2021年7月26日月曜日

ブログをきっかけにオンライン講演会で講演

流通マーケティング学科の丸谷です。44回目の執筆です。私はグローバル・マーケティング論(簡単にいうと海外でどのようにマーケティングを行なっていくのか)を専門分野にしているので、海外特にラテンアメリカに関する情報を得るために普段から映画をよく見に行っており、このブログ(2020127日月曜日「2つの映画祭でラテンアメリカ映画三昧」)でも映画祭を訪れた際の出来事を紹介しました。今回はこのブログがきっかけで頂いたオファーに対応した講演会について紹介します。

私はメキシコで生まれ、ラテンアメリカ地域を対象に研究を行っていることもあり、ラテンアメリカ関係の講演会のお仕事なども頂くのですが、今回は上記のブログをご覧になった京都外国語大学のラテンアメリカ研究所(IELAK)の方からの講演会の依頼でした。

京都外国語大学は学内に在京都メキシコ名誉領事館、在京都ニカラグア名誉総領事館、在京都グアテマラ名誉領事館、京都ラテンアメリカ文化協会といったラテンアメリカ関連の組織を置くなど、ラテンアメリカとの交流には積極的な大学として有名です。

ラテンアメリカ研究所は1980年に設立された京都外国語大学メキシコ研究センターを前身とし2001年には「京都ラテンアメリカ研究所」(2016年「京都外国語大学ラテンアメリカ研究所」に改称)として設立され、ラテンアメリカを対象に調査研究を行うと同時に、成果を研究者や市民に情報発信され続けています(第18回は上記のラテンアメリカの楽器に関するテーマでの講座でした)。


今回オファーを頂いた講演会も研究成果の情報発信の一環であり、今年度の第19回ラテンアメリカ教養講座「いま「ラ米映画」が面白い ~映画でひも解くラテンアメリカ世界~」で19回目の取り組みです。本来なら昨年度に行われる予定でしたが、新型コロナウィルス蔓延に伴い延期となり、オンラインでの開催となりました。

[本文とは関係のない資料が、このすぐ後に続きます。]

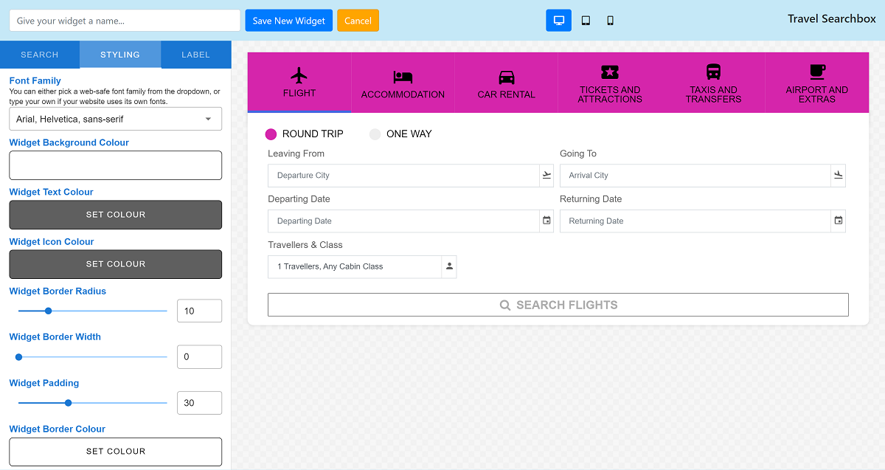Open Accommodation bed icon tab
Image resolution: width=885 pixels, height=470 pixels.
403,77
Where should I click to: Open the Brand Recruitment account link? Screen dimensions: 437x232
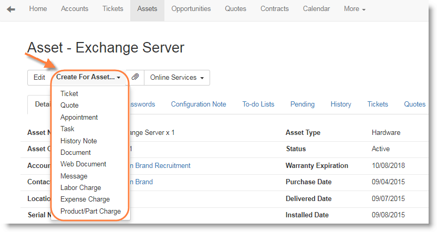tap(160, 165)
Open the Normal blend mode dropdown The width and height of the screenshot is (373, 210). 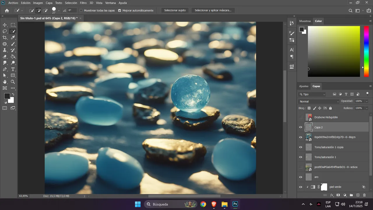click(319, 102)
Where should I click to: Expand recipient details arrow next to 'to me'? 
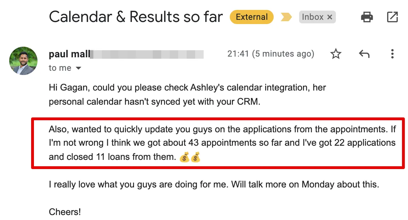(79, 68)
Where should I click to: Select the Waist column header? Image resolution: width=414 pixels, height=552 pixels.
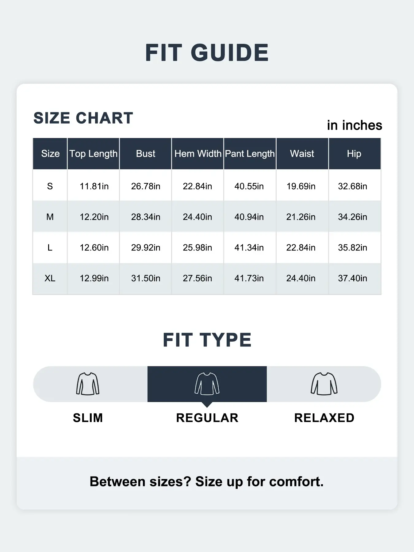pyautogui.click(x=302, y=154)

私は全5回のうち第2回担当「ネット配信普及でアクセスしやすくなったメキシコ・中米映画」というタイトルで以下のような概要の講演をしました。

1.はじめに                  

2.ネット配信でアクセス可能な代表的メキシコ・中米映画

3.ネットフリックスの代表的成功作となった『ローマ』

4.グアテマラ映画『ラ・ヨローナ伝説』

5.結びに変えて

「はじめに」では、ネットフリックス、アマゾンプライム、Huluといったネット配信が普及したことにより、従来よりも簡単にアクセスできるようになった現状をお話した上で、「ネット配信でアクセス可能な代表的メキシコ・中米映画」として人気がが高いネットフリックス作品である『1994 権力、反乱、犯罪、メキシコ激動の年』『ナルコスメキシコ編』『いつか君と』などを紹介しました。

さらに、ネットフリックスの代表的成功作となった『ローマ』では、上記潮流の契機となったネットフリックスの代表的成功作『ローマ』を取り上げ、その前提となった2010年代米国アカデミー賞監督賞を2013年~2018年の間に3人で5回受賞し世界の映画界を席巻したメキシカンニューシネマ(El Nuevo Cine Mexicano)についても解説した。

その後、「グアテマラ映画『ラ・ヨローナ伝説』」ではグアテマラ映画『ラ・ヨローナ伝説』が注目されるハイロ・ブスタマンテ監督についても取り上げ、「結びに変えて」では、コロナ禍で報告が1年延びたことを踏まえて、最近の注目作として、2020年メキシコアカデミー賞(アリエル賞)最優秀作品賞受賞『そして、俺はここにいない(Ya no estoy aquí)』、2019年アリエル賞4部門受賞作『グッド・ワイフ』などについて取り上げた。

オンラインでの開催ということもあり、全国からラテンアメリカ映画に関心がある方だけではなく、ラテンアメリカ地域の様々な領域の研究者の方々から、ラテンアメリカ文化に関心がある方々やマイナー映画に関心がある方まで多様な皆様が参加頂き、講演中に募集したチャットからの質問をみても、かなり多様な視点を提示して頂いた。


こういった機会を頂くと、自身の関連研究分野について改めて振り返る機会にもなり大変ありがたいのだが、今回も見ようと考えてなかなか見れていなかった多くの秀作を鑑賞できた。なかなか不自由な状況ではあるが、触れる機会が秀作も多く生み出されるメキシコ・中米映画について鑑賞してもらえればと思います。